Rewrite the part of the rows that opens with the line containing "will click(x=6, y=34)." and closes with the line containing "[x=28, y=21]", both lines included, keeping every line and request as it is. Multiply each coordinate in the answers by 0.35 and round the result to a whole number, with halves rounded up.

[Pointing rows for text and elements]
--- BEGIN ---

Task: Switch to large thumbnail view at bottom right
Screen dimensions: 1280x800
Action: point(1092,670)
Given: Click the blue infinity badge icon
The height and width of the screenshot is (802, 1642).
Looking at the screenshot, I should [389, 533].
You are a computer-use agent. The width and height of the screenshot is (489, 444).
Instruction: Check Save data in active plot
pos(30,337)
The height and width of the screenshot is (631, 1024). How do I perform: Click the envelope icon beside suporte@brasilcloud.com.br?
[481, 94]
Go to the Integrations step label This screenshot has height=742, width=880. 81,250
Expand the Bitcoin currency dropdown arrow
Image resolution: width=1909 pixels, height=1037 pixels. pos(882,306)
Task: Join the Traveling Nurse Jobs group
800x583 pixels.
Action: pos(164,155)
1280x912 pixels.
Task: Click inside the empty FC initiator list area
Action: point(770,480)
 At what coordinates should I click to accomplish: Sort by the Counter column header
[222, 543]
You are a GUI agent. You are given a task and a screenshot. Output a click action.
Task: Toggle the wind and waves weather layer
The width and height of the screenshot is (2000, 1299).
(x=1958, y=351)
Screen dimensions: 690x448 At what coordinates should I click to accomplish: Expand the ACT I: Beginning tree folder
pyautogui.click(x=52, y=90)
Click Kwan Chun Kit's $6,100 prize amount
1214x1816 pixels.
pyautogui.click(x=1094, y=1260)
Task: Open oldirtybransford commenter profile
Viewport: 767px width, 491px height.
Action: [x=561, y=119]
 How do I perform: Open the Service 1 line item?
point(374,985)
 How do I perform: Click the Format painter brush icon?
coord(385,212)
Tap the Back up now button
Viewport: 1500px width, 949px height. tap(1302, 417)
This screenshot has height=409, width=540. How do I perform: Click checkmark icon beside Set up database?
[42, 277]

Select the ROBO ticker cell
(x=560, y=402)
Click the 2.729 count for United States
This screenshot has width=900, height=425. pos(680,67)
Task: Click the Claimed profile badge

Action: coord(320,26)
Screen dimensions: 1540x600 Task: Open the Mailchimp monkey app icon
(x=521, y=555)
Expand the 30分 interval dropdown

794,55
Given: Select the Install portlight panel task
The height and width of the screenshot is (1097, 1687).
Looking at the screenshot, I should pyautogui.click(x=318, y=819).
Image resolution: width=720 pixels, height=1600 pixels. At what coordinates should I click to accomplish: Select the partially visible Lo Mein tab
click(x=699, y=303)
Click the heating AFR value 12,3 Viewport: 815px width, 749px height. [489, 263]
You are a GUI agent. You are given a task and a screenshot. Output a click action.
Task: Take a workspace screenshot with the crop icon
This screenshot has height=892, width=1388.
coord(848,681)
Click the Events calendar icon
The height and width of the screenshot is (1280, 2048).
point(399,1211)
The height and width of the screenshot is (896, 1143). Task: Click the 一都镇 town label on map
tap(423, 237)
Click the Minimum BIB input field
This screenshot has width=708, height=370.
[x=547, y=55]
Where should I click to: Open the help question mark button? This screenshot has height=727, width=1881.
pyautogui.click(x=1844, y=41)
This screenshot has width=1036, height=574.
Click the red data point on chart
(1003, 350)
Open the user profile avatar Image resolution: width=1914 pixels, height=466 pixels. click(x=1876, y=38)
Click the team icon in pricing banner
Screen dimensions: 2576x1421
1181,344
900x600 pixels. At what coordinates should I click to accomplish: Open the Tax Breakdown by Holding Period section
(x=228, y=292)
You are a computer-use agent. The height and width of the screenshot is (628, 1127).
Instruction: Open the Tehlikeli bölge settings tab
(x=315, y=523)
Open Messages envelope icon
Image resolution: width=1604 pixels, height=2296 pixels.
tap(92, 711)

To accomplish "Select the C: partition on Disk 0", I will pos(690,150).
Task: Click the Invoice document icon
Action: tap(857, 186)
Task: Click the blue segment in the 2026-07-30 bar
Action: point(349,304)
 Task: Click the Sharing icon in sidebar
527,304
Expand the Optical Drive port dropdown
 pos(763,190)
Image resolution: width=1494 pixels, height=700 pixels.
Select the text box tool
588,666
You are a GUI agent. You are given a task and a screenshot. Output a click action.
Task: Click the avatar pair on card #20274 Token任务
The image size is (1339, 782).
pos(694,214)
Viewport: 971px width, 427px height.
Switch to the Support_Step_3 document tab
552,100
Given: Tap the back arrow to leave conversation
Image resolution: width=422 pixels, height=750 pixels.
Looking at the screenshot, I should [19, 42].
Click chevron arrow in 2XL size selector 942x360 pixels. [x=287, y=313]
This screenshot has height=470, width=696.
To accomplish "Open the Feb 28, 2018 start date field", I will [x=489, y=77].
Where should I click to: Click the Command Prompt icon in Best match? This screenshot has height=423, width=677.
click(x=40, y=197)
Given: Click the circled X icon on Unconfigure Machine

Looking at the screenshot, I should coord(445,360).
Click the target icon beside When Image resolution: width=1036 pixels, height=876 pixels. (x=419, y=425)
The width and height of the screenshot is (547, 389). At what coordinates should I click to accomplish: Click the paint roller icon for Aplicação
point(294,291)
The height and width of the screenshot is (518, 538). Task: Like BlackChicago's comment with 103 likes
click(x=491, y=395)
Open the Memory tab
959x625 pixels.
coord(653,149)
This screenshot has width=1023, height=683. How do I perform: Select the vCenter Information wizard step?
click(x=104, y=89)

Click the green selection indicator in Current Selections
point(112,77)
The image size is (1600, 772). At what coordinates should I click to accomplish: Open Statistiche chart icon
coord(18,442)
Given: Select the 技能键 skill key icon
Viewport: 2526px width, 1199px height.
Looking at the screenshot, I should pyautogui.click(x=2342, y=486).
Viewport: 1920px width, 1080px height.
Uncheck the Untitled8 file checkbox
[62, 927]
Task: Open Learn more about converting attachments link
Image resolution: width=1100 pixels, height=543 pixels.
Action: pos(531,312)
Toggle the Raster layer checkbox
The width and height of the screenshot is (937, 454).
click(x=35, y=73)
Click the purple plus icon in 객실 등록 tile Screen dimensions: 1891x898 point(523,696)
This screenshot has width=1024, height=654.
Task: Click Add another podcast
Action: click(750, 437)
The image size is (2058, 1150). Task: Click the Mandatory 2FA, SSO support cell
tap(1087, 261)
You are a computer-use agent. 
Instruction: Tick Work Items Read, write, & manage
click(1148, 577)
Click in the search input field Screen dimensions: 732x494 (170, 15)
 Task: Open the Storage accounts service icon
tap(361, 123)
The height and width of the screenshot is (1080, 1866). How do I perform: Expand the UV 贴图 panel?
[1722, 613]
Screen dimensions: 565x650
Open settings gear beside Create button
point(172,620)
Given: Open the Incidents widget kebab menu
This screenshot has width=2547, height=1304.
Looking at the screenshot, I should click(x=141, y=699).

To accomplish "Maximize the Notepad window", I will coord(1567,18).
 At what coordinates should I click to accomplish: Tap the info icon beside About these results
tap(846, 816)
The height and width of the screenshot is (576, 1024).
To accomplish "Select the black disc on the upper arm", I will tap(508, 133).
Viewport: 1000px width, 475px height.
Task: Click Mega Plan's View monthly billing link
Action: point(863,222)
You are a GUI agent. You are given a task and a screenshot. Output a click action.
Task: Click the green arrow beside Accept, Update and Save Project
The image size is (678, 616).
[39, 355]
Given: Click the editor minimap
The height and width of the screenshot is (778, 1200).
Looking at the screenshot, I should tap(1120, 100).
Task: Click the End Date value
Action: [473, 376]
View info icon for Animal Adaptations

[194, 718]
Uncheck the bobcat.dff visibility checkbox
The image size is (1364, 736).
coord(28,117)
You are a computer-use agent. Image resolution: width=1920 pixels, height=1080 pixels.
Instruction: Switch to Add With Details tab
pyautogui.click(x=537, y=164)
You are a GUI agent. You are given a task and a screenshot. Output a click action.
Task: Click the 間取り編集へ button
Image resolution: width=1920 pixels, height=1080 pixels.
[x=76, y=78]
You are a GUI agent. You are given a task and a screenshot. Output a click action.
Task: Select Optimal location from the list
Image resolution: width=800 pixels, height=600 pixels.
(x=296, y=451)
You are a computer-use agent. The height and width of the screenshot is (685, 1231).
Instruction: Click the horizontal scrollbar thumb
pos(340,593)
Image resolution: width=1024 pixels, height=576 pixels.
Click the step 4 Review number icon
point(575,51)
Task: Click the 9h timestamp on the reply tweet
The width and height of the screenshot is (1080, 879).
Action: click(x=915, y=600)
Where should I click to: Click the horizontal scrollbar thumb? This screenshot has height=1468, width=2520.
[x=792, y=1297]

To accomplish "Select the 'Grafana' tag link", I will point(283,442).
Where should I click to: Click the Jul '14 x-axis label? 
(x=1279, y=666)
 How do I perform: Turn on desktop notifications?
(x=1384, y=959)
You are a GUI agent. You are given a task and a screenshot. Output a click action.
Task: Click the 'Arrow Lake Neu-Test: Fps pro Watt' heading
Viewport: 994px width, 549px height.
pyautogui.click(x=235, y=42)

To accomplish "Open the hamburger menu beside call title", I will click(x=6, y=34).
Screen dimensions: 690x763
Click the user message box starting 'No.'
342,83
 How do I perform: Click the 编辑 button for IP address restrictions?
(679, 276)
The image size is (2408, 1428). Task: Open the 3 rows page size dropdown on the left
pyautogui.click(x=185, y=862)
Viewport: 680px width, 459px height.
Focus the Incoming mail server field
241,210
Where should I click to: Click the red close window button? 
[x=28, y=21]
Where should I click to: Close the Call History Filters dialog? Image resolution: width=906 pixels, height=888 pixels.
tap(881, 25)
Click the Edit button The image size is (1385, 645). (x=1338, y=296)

--- END ---

● **Answer in full**
To accomplish "Open the hamburger menu beside call title", I will click(x=2, y=12).
Screen dimensions: 690x763
Click the user message box starting 'No.'
120,29
 How do I perform: Click the 编辑 button for IP address restrictions?
(238, 97)
The image size is (2408, 1428). Task: Open the 3 rows page size dropdown on the left
pyautogui.click(x=65, y=302)
Viewport: 680px width, 459px height.
Focus the Incoming mail server field
84,74
Where should I click to: Click the red close window button? 
[x=10, y=7]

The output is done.